Even so, human rights groups have praised the list. Fried noted sanctions documents often run a bit late, and that the first ones assembled under any new law tend to be tricky to put together. It also made sense to him that the administration might keep the list tightly focused on cases of flagrant abuse and corruption that should withstand international pushback and scrutiny.
That’s not to say the Trump administration’s new sanctions hit-list doesn’t have its critics. John Glaser, head of foreign policy studies at the libertarian-leaning Cato Institute, cited its selectivity, suggesting it targets traditional American “enemies” but passes over abusers in nominal ally countries like the Kingdom of Saudi Arabia. Fried acknowledged that there is a legitimate debate to be had on how high sanctions should shoot, or how to balance strategic concerns with human rights in countries the US has traditionally worked closely with. But, he added, this is “a discussion I suspect would have taken place if this had come out under a Hillary Clinton administration,” as well.
The consensus among experts I’ve spoken to is that Trump and some of his advisers may well have preferred to sidestep these sanctions and roll back others, especially those targeting Russia and Russian individuals. But cooler heads seem to have steered the White House away from its most explosive rhetoric and toward a relatively conventional human rights and sanctions policy. Glaser expected the administration to continue rolling out GMA sanctions on an annual, or semi-annual basis, and to target the same types of people any other administration would have.
This approach seems to be fairly consistent when it comes to how the new government is deploying its sanctions arsenal generally, even when it comes to Russia. In fact, the Trump administration added five names to the 2012 Magnitsky Act’s list in recent weeks, including key Putin allies, drawing bipartisan applause. “I think on Russia, they’ve ultimately been forced into doing the right thing,” said Fried, alluding to a mixture of popular outcry over the traditionally radioactive country and congressional pressure amid the Mueller probe.
Still, it’s worth noting that the administration as recently as a few weeks ago appeared to be dragging its feet on that new round of anti-Russia sanctions Congress foisted on Trump, and could find ways of slow-walking them even if they do comply with the law. And the America First types in the administration could push back on and limit future lists of sanctions targets under the GMA or other laws.

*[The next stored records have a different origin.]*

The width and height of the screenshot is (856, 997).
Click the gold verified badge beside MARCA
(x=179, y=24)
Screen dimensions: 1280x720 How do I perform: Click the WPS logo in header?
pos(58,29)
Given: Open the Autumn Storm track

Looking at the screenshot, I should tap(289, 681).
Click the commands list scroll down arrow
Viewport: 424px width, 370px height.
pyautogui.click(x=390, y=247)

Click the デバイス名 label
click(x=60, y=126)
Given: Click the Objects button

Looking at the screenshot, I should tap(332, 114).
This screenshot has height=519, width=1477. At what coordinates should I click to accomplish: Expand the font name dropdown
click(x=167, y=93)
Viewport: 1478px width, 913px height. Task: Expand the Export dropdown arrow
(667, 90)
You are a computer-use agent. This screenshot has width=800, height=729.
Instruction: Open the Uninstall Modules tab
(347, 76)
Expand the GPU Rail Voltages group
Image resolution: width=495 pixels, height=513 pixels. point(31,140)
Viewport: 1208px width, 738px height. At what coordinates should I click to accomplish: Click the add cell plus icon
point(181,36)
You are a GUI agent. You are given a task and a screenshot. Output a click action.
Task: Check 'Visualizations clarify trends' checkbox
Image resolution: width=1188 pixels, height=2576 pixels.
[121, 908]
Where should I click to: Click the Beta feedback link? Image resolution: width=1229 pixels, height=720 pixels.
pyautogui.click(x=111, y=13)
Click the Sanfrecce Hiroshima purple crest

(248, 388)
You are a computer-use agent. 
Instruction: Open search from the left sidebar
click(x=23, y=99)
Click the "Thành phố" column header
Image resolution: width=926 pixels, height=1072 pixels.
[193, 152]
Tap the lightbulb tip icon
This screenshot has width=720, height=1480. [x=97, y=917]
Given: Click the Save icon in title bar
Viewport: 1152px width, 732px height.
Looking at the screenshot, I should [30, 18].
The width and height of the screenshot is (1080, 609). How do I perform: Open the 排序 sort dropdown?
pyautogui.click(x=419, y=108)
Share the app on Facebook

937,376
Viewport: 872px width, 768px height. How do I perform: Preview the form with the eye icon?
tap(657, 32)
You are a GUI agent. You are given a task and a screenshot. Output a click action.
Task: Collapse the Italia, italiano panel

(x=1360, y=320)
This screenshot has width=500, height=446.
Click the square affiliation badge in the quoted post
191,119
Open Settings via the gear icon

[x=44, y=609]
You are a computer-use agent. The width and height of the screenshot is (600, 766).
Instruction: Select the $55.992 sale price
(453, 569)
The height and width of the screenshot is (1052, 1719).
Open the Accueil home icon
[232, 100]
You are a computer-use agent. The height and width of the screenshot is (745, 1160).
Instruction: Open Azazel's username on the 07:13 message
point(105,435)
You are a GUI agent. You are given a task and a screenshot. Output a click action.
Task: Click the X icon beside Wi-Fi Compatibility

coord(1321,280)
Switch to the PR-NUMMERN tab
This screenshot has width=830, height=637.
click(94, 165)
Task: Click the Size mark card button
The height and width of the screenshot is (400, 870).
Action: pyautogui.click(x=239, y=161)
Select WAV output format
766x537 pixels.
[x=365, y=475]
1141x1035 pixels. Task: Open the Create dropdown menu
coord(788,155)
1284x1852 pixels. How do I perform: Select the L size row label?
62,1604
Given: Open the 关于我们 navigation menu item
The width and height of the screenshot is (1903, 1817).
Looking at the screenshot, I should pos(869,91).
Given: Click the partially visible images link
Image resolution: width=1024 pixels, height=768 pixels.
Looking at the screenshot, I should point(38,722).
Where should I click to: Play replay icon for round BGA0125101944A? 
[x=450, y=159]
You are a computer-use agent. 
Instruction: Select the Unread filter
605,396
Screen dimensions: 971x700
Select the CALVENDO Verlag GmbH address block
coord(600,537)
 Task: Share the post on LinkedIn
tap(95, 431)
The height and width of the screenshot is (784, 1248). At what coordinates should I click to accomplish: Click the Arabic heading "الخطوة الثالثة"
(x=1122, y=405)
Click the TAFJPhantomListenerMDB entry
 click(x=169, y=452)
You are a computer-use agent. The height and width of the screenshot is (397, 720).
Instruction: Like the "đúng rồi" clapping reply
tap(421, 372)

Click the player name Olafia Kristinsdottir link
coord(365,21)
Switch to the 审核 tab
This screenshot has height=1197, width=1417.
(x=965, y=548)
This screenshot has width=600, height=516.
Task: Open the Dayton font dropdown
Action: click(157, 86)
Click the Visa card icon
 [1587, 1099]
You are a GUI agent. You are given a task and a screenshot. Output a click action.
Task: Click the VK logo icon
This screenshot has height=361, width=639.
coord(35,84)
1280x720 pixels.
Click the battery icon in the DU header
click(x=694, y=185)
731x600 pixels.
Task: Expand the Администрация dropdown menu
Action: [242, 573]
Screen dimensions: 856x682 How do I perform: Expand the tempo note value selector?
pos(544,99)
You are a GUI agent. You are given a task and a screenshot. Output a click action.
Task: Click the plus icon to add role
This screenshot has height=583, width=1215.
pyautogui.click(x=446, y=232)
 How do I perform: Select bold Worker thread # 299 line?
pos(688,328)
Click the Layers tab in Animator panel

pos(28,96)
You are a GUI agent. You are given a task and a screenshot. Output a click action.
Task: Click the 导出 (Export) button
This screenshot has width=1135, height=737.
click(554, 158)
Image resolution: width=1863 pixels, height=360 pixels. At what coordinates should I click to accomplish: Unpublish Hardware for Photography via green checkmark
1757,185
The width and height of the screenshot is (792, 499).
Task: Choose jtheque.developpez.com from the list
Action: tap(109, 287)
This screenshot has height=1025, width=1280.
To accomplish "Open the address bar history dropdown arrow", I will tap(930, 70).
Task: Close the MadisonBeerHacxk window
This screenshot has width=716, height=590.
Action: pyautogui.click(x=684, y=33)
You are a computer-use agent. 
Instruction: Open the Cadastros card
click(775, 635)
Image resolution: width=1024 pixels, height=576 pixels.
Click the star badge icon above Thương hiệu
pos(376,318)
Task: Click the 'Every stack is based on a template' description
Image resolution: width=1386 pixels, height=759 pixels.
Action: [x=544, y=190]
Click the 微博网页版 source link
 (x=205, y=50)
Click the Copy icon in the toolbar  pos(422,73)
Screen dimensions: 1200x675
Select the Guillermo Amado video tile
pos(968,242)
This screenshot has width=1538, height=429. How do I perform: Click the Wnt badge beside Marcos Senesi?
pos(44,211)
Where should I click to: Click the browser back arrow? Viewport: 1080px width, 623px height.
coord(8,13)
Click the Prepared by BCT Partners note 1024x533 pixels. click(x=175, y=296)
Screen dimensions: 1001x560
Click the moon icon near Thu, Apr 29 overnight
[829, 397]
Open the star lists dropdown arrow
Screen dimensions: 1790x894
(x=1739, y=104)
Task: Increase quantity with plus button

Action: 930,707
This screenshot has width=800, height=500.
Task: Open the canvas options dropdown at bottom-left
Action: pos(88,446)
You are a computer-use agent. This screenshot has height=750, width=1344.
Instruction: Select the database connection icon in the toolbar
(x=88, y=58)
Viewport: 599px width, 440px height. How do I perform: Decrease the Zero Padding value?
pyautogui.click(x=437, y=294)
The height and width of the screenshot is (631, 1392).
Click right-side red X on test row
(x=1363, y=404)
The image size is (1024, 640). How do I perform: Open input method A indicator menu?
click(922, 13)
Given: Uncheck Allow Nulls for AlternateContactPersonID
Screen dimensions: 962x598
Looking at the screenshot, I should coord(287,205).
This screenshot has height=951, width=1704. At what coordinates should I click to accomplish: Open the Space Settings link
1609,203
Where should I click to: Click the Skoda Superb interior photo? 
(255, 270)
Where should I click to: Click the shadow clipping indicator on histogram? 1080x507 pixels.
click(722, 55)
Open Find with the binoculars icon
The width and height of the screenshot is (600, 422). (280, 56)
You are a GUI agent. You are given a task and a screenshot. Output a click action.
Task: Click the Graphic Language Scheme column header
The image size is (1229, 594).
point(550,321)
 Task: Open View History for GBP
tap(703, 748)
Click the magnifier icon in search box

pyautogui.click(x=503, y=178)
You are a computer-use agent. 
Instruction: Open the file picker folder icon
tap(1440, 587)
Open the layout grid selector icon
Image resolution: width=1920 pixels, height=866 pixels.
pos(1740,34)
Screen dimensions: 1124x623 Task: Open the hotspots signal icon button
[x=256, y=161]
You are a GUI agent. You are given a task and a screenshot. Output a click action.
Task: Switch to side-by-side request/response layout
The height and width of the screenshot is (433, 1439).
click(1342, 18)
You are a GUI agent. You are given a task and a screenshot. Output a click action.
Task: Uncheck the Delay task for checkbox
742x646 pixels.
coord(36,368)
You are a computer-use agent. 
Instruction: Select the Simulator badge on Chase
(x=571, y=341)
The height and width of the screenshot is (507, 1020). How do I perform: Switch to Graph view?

But the same domestic political dynamic that has so far encouraged a conventional sanctions policy should still be at work in the years to come. That serves as a source of optimism to longtime observers of US human rights and anti-corruption policy. As the former Obama administration sanctions expert Fried put it, “Isn’t it a relief to have this kind of a normal discussion in reference to this administration, considering some of the things they’ve actually said about human rights?”